Scan the listing below for "first", then report every line that has it.
- - - - -
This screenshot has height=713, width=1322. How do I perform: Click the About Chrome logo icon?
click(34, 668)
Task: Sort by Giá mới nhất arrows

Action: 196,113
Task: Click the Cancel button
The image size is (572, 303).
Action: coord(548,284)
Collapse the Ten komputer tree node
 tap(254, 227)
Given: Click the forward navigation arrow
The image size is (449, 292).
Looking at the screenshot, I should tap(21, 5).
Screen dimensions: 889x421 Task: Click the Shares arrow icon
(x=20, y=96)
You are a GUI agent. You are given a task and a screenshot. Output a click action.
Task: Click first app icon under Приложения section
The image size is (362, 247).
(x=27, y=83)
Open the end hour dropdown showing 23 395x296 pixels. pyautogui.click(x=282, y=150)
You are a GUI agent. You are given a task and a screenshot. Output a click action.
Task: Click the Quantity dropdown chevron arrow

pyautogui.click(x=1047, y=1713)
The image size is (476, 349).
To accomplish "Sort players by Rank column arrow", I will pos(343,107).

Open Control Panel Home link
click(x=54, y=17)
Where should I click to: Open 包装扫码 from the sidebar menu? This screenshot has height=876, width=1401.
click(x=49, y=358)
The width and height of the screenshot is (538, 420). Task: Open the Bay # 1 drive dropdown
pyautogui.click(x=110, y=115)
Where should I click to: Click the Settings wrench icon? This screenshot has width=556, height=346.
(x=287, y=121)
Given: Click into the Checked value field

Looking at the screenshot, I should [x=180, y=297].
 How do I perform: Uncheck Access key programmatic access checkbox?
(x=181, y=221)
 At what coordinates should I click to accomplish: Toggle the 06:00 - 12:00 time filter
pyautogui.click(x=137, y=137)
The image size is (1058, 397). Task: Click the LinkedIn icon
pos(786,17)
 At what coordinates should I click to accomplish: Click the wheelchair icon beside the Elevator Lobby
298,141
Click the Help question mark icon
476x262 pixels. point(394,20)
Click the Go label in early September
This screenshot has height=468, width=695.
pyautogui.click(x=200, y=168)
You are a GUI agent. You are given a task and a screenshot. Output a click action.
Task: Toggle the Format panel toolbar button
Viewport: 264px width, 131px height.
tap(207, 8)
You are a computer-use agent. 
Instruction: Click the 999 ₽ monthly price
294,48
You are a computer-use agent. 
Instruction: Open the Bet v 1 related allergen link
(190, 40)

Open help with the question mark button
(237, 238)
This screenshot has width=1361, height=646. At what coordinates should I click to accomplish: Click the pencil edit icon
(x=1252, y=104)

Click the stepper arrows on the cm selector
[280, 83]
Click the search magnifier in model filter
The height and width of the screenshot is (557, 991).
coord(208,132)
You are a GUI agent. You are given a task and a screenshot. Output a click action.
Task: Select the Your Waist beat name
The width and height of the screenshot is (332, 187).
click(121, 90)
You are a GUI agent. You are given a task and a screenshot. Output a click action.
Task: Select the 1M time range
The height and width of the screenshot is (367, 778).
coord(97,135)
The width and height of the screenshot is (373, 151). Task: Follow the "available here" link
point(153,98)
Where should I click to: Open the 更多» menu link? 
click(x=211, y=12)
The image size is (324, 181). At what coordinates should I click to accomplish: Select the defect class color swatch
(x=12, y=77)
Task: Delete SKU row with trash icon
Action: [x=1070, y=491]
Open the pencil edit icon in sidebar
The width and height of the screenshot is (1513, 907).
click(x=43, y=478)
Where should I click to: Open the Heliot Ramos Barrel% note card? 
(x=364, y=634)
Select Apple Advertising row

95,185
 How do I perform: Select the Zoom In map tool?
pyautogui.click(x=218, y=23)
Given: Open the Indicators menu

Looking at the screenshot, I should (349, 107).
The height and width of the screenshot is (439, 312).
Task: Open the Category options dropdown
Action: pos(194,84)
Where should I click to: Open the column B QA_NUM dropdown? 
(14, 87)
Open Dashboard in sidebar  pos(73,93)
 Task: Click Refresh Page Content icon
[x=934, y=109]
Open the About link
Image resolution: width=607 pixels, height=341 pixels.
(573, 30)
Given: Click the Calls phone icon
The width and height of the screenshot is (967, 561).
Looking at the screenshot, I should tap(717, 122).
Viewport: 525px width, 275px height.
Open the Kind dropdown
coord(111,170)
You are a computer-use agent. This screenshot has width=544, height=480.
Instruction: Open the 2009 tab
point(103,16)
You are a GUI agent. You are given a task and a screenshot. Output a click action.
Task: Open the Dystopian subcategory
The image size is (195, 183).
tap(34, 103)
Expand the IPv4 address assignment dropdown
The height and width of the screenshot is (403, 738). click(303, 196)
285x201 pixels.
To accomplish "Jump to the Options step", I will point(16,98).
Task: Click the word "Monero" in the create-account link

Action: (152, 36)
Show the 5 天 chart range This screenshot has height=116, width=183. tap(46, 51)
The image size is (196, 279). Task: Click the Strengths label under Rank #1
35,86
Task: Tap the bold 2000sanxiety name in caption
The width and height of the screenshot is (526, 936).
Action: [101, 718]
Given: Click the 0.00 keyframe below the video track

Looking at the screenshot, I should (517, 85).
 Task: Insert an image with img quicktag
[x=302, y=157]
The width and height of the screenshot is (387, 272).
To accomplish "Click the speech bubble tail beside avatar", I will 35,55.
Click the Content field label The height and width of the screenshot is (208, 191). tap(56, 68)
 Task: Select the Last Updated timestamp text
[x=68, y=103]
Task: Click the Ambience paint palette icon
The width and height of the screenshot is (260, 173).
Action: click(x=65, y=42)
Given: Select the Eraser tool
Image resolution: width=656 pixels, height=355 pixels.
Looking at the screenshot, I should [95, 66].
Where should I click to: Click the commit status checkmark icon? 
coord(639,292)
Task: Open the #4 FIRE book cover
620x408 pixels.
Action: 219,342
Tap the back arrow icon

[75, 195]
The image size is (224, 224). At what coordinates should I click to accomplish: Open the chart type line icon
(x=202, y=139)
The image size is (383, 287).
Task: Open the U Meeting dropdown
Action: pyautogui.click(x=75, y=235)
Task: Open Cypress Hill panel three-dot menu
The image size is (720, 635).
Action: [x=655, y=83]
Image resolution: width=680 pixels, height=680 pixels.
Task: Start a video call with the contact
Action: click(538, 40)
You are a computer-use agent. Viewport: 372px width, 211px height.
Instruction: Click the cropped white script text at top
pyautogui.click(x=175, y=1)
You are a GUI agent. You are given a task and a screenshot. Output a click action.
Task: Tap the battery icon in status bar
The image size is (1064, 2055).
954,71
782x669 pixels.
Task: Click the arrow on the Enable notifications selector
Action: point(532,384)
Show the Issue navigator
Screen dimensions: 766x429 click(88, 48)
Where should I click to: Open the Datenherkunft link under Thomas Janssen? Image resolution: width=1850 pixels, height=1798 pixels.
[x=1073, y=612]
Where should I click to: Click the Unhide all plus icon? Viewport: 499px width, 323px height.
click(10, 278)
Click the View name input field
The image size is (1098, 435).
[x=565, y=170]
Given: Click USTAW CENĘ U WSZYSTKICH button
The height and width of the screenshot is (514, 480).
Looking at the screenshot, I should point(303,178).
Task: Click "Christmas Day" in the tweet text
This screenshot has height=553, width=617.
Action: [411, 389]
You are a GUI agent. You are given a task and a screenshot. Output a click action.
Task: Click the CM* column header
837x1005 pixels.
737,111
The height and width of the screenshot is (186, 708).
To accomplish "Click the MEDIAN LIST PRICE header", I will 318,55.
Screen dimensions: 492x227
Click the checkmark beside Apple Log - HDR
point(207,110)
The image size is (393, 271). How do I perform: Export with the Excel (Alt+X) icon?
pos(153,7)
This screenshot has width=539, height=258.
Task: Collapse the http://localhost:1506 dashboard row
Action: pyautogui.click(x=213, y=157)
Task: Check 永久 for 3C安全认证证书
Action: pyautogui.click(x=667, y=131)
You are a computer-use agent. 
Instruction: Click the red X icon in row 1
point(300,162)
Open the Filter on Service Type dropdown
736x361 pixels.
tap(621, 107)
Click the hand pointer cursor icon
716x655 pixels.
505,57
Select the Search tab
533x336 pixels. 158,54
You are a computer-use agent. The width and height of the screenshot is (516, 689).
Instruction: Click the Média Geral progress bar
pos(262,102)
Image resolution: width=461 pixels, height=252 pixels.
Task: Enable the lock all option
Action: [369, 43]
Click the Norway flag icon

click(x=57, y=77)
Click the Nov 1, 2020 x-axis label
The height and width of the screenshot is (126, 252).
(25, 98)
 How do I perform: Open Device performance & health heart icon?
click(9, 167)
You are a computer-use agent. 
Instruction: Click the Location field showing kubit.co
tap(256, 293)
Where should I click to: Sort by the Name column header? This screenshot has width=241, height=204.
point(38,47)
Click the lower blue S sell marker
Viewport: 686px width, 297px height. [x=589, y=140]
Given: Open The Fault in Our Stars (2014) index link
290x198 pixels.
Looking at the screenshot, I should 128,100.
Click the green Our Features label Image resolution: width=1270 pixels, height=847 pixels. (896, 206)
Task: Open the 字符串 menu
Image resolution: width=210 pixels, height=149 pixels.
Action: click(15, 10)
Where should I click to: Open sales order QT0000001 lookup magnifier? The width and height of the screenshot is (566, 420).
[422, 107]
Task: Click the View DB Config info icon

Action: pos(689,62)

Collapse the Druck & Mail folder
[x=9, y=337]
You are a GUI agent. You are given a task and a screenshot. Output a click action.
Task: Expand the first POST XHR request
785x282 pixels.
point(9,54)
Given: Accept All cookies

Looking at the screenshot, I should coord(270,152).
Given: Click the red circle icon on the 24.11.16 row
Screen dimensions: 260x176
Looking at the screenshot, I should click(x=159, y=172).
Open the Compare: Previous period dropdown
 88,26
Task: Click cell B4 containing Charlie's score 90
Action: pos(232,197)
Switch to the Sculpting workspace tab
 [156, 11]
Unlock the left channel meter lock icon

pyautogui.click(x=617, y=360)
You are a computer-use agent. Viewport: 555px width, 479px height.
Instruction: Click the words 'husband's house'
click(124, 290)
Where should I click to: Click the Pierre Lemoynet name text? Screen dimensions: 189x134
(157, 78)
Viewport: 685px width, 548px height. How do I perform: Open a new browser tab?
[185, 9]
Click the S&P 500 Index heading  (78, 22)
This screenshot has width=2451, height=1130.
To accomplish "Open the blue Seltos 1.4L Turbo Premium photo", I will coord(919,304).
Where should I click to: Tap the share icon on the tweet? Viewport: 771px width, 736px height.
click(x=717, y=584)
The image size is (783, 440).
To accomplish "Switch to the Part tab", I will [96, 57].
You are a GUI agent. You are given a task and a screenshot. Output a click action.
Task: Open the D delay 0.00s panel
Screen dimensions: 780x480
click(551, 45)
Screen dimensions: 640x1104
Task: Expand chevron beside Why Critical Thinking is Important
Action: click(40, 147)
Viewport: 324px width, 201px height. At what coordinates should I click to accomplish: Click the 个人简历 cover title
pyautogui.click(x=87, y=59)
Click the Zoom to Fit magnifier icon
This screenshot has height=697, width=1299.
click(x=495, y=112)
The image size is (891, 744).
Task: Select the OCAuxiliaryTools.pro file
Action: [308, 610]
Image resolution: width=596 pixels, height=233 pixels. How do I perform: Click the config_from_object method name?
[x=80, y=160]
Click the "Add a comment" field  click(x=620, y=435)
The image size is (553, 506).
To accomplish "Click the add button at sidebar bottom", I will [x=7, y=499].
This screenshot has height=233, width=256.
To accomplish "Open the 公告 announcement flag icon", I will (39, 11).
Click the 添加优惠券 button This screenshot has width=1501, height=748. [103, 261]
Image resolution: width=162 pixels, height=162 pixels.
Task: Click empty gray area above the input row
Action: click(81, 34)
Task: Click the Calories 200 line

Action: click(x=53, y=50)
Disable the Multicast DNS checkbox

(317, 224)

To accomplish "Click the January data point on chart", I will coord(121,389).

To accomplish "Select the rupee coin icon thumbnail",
- - - - -
_TASK RESULT_:
Task: Click first app icon under Приложения section
Task: Expand the first POST XHR request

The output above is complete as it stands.